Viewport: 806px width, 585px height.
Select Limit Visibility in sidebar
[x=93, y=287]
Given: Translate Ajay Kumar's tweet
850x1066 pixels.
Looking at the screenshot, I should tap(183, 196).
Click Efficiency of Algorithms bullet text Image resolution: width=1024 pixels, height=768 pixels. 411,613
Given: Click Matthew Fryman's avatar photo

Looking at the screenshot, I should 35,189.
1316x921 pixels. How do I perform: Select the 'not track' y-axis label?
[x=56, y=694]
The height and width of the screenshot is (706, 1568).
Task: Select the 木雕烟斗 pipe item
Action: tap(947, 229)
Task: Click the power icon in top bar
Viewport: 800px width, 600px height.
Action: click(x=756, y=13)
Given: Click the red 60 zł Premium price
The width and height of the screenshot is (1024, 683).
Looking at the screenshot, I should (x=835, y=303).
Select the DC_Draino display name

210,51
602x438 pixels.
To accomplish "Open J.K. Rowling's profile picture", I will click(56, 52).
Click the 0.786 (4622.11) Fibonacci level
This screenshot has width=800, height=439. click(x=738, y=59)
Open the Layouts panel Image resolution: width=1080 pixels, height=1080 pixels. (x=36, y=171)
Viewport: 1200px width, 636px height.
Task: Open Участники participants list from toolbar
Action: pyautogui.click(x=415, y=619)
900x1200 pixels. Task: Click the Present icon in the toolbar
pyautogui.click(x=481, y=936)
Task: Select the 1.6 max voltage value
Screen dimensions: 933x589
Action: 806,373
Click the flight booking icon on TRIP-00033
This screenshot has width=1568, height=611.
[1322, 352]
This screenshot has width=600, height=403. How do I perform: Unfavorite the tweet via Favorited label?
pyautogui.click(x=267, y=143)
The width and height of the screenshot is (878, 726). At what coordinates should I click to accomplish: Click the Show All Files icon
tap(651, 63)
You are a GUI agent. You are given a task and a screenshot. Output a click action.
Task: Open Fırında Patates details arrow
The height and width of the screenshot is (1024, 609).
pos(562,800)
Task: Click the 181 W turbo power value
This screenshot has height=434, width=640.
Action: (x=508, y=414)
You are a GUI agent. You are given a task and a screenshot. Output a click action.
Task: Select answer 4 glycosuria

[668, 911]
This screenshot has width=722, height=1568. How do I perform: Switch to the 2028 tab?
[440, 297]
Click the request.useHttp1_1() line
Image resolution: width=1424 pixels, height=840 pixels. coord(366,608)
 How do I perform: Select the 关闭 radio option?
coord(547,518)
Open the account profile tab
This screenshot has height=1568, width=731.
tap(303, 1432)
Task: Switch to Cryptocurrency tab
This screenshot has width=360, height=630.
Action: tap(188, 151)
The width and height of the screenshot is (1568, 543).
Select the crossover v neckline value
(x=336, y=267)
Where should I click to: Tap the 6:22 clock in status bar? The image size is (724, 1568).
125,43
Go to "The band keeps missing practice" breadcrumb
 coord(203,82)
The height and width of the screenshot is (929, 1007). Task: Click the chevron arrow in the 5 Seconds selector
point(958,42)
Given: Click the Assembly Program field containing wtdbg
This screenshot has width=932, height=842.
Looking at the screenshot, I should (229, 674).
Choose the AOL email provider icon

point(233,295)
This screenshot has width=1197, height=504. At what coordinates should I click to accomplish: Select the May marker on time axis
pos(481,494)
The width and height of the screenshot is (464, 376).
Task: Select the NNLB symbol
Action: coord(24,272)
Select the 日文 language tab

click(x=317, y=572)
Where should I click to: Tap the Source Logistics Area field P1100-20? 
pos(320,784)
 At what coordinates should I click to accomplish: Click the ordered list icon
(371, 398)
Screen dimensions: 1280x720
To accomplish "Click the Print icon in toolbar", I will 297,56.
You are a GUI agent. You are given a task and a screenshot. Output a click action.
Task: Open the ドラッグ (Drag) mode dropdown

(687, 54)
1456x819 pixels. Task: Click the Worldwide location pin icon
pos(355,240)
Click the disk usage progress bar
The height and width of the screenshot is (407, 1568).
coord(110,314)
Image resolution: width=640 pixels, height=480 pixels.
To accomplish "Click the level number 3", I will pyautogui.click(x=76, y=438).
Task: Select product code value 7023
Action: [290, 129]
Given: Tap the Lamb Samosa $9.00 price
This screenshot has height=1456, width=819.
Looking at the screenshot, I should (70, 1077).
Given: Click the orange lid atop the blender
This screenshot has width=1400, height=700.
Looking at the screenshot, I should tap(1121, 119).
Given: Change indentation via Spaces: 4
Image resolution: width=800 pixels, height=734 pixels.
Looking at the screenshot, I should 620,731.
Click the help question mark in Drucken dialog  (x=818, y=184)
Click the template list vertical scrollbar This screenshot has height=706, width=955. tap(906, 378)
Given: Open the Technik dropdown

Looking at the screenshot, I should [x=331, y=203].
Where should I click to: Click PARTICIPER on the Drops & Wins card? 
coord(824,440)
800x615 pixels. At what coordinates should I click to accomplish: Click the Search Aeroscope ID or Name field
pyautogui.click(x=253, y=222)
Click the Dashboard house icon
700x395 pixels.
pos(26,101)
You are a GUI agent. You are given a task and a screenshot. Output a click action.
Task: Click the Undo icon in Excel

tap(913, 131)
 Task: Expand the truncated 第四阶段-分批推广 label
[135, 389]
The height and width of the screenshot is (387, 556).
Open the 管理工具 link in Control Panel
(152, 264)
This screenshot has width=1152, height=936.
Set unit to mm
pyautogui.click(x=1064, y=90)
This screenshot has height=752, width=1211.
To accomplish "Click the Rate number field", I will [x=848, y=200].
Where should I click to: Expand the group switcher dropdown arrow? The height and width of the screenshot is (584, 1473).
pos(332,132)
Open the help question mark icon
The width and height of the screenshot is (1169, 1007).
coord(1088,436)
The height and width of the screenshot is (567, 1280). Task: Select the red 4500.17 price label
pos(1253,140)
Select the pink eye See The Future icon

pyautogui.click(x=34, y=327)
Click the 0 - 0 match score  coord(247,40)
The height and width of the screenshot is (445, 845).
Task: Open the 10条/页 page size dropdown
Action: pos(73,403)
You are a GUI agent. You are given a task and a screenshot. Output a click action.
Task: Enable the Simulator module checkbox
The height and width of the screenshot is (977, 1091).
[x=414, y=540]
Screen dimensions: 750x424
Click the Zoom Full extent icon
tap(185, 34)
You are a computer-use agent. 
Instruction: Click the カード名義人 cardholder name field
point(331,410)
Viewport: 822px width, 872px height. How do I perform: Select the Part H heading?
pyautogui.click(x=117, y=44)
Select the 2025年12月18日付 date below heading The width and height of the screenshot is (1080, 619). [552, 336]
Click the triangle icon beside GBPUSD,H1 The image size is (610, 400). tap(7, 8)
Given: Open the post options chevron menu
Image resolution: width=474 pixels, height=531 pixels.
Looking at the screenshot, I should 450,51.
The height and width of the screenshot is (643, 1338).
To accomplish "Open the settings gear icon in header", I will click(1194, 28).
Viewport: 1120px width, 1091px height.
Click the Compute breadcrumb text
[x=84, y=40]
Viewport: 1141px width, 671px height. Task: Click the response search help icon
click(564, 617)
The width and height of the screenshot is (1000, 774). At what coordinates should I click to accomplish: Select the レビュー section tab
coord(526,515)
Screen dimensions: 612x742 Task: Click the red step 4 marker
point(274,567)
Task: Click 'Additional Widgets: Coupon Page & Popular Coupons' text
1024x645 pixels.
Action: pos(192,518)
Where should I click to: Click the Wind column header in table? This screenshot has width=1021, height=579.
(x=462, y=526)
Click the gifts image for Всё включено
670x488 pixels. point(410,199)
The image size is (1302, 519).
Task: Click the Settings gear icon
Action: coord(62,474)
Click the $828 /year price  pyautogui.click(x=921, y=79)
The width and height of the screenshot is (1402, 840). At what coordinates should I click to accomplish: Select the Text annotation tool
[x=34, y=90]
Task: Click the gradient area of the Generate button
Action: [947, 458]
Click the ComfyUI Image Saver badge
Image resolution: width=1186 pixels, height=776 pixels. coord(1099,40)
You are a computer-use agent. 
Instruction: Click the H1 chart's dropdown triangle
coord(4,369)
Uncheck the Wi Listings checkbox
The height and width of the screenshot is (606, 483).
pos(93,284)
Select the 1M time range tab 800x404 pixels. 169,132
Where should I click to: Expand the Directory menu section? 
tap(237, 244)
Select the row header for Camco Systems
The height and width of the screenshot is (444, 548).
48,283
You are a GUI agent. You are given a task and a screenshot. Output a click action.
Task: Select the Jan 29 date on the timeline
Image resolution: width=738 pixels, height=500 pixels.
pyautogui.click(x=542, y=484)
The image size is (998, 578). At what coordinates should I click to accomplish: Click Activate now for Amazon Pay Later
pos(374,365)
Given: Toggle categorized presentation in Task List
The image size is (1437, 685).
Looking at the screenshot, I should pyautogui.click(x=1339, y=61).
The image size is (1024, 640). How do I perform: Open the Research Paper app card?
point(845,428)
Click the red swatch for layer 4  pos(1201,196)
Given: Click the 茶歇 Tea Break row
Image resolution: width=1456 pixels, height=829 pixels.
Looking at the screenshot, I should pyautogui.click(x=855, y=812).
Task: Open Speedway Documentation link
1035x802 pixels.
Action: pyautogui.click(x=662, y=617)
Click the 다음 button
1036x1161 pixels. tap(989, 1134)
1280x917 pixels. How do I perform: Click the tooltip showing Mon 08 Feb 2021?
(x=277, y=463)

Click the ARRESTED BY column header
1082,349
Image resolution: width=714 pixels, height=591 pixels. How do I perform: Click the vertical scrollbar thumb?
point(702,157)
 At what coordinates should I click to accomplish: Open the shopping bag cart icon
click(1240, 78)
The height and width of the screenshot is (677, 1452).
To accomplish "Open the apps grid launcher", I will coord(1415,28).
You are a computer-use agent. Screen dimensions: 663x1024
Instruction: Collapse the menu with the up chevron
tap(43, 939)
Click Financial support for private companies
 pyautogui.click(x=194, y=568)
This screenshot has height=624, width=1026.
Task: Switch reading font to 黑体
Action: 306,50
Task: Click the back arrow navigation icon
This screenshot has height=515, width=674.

======

Begin at the line above that has "Click the 0.786 (4622.11) Fibonacci level" and stop after the line that has "Task: Select the 1.6 max voltage value", copying each line exactly and adding nothing else.

Click the 0.786 (4622.11) Fibonacci level
This screenshot has width=800, height=439. click(x=738, y=59)
Open the Layouts panel Image resolution: width=1080 pixels, height=1080 pixels. (x=36, y=171)
Viewport: 1200px width, 636px height.
Task: Open Участники participants list from toolbar
Action: pyautogui.click(x=415, y=619)
900x1200 pixels. Task: Click the Present icon in the toolbar
pyautogui.click(x=481, y=936)
Task: Select the 1.6 max voltage value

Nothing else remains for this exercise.